Including hardware and software sales, the game industry has overtaken box office movie sales. But counting DVD movie sales and rentals, as well as other merchandise related to movies, such as toys and clothing, the $48 billion movie industry far outpaces the $28 billion game industry.

Manufacturers of the much-touted next-generation consoles--Microsoft, Nintendo and Sony--announced this week that they have included features such as video chat; backward-compatibility to older, mainstream arcade video games; and online commerce features, in part to attract underserved groups to their new systems.

It's not that women are totally excluded from the game industry; ESA data indicates that they make up a third of the console market and about 40 percent of the PC game market.

"But we also know that many of these women are casual gamers who might invest more time and dollars into this form of entertainment if we produced content they could more easily embrace," Lowenstein said.

Frank Gibeau, senior vice president of American marketing with game publisher Electronic Arts, said new console features may improve the devices' chances of reaching the mass market. But console makers

need to do more to help game developers and publishers, he said.

"They have given us the technology but not the market," Gibeau said. "They must put those boxes in the hands of women and older adults."

But he acknowledged that penetrating those underserved markets won't happen overnight.

"We expect there to be an explosion in the continued convergence of music, movies and games."
--Philip O'Neil
North American for
Vivendi Universal Games

"If you look at boys and girls today, many of them are avid gamers," Gibeau said. "And our research has shown that people do not let go once it is in their blood."

Still, the number of U.S. households with game consoles has remained stagnant--in the 40- to 45-percent range for the last few years, according to research company IDC.

From a financial standpoint, market growth matters now more than ever.

With the new consoles, game development costs will significantly increase, analysts, developers and console makers believe. To alleviate that burden, the industry needs to increase the size of its audience and services around the game consoles.

::::

Exercise:
Say whether each statement below agrees with the passage on the game industry, answering yes or no and quoting the words from the passage that settle it.
1. When DVD sales, rentals, and related merchandise are counted, the movie industry is larger than the game industry.
2. According to IDC, the share of U.S. households with game consoles has grown steadily in recent years.
3. ESA data shows that women make up about 40 percent of the PC game market.
The records have no connection to the passage.

[Records taken from a collection]
::::

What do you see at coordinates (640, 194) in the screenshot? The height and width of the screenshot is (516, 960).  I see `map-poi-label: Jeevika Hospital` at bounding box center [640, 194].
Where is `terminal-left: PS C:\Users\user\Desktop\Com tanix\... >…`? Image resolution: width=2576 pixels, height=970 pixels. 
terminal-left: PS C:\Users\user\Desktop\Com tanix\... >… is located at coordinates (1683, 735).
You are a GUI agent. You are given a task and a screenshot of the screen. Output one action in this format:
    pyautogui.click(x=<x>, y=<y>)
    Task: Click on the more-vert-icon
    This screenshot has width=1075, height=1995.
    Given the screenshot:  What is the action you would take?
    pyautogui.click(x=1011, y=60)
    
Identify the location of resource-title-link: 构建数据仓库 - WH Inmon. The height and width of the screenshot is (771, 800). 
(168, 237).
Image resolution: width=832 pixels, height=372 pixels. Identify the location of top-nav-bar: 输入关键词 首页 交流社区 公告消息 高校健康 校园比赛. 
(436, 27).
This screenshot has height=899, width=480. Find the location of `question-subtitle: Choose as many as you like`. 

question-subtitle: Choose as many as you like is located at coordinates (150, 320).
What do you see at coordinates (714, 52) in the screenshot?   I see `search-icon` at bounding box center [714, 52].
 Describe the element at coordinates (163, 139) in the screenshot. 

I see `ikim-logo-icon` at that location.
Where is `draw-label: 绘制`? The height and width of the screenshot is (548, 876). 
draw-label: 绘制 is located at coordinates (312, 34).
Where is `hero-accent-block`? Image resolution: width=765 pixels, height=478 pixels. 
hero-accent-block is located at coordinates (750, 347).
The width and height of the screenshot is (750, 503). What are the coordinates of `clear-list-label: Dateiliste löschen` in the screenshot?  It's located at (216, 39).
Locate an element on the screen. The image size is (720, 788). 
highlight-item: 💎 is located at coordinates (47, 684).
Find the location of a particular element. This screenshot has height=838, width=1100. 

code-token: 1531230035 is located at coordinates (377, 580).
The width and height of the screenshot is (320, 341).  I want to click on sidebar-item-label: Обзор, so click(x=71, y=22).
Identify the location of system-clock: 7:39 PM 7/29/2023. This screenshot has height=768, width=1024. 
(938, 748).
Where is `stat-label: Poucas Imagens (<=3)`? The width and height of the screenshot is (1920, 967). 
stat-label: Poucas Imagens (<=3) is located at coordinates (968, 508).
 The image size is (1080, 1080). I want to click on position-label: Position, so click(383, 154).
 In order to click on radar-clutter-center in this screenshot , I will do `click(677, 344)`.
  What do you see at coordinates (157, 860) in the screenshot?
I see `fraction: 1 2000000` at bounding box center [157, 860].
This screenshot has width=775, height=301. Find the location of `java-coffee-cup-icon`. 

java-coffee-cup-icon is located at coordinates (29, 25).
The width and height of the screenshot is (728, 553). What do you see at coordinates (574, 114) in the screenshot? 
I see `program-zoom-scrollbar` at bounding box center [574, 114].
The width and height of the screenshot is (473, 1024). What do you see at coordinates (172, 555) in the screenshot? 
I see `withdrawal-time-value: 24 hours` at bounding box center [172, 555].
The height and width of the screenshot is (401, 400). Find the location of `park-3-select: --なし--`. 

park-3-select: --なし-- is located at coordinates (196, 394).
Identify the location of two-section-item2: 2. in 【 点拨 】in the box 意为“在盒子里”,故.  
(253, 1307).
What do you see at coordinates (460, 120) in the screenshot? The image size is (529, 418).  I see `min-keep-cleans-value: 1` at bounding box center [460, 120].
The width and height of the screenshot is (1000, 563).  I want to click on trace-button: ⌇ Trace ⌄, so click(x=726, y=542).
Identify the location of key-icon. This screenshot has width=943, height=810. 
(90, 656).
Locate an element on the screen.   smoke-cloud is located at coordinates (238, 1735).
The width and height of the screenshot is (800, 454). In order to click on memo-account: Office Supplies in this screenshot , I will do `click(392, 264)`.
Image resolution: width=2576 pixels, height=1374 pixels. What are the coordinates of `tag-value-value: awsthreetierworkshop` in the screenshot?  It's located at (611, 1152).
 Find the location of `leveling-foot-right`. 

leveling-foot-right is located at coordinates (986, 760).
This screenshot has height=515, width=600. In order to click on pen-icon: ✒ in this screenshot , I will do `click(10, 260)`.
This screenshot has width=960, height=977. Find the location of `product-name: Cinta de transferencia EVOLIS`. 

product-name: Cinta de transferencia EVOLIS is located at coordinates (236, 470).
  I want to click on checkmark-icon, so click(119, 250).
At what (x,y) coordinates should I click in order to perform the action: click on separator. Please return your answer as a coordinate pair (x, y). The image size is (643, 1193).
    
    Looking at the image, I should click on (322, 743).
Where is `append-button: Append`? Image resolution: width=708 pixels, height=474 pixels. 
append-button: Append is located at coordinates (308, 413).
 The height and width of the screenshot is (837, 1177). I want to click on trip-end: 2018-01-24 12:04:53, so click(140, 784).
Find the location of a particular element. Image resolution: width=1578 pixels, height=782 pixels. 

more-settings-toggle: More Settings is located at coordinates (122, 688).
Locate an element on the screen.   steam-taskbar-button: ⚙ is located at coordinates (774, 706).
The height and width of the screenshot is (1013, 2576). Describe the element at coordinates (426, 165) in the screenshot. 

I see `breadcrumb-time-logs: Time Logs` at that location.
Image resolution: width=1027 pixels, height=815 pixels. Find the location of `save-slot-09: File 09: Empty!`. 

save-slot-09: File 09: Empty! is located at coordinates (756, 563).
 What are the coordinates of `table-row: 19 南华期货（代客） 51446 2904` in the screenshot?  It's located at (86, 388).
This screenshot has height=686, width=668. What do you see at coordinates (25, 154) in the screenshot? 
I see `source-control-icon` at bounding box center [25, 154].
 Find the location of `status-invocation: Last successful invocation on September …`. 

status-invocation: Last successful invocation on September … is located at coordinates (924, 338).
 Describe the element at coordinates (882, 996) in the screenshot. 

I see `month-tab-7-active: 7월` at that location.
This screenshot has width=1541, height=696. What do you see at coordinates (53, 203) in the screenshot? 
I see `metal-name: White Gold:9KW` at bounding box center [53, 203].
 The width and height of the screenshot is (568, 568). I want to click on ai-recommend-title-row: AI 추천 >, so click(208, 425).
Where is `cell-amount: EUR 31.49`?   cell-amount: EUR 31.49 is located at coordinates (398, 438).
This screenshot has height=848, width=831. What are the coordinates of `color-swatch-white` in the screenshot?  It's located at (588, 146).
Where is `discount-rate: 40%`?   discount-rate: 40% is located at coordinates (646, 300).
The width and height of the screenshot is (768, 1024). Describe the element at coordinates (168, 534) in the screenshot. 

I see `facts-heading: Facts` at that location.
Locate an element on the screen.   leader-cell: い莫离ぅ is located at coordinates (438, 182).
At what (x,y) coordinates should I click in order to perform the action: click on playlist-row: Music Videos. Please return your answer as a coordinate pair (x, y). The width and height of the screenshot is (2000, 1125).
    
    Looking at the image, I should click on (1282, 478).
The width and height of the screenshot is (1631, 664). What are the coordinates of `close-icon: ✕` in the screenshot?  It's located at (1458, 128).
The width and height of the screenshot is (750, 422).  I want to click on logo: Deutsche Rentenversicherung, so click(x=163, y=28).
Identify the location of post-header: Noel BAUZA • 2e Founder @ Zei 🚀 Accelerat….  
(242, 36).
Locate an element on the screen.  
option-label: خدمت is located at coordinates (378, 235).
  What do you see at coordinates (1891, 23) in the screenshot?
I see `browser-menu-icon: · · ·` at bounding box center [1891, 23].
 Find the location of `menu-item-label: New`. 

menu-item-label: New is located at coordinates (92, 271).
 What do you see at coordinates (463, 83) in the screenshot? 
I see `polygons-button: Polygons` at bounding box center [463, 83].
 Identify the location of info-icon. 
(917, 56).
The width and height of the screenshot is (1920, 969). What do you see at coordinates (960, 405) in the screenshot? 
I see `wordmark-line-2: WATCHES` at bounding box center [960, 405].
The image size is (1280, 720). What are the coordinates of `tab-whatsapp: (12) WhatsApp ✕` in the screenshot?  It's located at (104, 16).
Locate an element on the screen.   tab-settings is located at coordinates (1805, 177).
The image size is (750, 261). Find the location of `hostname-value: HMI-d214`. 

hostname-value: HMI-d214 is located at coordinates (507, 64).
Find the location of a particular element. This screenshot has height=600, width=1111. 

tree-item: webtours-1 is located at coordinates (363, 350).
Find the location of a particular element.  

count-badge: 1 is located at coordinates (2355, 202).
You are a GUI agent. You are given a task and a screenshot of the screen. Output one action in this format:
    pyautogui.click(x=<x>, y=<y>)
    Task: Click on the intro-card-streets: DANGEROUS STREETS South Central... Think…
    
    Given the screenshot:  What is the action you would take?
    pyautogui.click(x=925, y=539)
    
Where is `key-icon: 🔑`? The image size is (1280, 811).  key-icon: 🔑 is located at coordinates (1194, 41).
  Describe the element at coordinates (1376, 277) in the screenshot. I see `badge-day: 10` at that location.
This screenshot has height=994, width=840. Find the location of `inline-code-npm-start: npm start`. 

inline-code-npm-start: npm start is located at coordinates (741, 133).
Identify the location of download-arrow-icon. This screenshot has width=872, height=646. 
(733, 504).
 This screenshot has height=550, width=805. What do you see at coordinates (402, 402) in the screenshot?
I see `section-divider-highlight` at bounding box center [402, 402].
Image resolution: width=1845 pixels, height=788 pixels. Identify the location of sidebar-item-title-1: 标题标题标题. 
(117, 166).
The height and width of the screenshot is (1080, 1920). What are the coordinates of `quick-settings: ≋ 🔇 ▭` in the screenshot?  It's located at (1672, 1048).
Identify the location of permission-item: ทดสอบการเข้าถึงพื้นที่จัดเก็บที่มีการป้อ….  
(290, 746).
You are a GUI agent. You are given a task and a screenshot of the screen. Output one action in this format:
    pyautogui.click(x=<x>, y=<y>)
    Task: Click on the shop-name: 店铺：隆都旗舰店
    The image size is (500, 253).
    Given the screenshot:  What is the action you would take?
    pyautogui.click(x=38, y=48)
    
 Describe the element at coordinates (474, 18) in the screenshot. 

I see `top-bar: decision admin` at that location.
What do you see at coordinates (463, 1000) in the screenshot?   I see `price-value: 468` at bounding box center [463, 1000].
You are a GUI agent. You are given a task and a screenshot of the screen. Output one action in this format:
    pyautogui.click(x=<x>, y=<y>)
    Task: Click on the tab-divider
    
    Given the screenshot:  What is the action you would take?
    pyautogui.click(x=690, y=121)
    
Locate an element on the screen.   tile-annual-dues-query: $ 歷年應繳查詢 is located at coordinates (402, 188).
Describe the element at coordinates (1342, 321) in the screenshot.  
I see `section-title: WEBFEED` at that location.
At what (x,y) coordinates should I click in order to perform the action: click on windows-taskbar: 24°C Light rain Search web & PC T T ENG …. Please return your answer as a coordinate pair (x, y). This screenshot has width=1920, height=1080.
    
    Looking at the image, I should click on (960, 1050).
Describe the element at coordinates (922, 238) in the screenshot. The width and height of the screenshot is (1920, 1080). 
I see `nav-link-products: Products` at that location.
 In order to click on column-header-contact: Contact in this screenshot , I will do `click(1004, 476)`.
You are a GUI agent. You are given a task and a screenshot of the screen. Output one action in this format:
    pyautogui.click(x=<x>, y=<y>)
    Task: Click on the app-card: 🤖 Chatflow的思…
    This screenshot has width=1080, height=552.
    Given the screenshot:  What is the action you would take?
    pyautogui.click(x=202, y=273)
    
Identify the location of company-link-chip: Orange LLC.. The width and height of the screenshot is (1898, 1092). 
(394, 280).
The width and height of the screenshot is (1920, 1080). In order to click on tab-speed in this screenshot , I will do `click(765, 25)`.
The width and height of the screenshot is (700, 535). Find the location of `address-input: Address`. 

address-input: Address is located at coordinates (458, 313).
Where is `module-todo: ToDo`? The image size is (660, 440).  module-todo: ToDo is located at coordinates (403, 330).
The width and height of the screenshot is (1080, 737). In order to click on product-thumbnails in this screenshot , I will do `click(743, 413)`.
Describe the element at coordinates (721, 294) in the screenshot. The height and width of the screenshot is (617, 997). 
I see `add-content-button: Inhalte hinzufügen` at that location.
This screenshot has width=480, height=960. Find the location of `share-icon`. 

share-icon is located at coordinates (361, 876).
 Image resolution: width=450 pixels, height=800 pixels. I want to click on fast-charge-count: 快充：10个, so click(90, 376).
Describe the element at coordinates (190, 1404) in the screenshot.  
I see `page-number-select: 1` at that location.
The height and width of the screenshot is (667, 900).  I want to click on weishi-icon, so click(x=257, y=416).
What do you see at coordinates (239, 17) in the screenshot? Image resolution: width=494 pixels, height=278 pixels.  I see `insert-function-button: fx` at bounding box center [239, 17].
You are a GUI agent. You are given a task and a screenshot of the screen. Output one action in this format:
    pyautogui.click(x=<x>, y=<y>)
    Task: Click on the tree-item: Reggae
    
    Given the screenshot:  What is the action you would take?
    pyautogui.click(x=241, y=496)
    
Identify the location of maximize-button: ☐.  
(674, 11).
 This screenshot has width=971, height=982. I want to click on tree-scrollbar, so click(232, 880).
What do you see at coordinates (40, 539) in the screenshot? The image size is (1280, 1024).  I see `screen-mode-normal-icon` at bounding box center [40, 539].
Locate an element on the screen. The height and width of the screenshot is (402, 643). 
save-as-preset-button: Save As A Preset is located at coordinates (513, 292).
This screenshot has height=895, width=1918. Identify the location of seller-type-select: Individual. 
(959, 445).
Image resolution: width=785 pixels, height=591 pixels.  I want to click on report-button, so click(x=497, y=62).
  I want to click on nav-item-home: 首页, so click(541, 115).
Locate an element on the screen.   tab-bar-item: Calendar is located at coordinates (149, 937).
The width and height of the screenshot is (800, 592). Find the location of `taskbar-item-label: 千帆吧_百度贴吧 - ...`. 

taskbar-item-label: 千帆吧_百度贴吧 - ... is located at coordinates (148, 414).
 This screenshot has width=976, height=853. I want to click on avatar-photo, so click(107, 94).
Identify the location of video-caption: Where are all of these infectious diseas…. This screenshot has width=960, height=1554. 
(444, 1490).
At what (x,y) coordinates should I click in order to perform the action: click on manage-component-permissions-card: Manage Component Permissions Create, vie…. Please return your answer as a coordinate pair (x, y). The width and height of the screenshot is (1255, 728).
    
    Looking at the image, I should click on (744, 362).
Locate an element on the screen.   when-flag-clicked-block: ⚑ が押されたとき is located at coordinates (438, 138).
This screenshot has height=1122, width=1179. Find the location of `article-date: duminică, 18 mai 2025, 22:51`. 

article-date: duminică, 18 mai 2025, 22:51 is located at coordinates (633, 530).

::::

Worked solution:
1. Yes: "the $48 billion movie industry far outpaces the $28 billion game industry."
2. No: "the number of U.S. households with game consoles has remained stagnant--in the 40- to 45-percent range for the last few years"
3. Yes: "about 40 percent of the PC game market."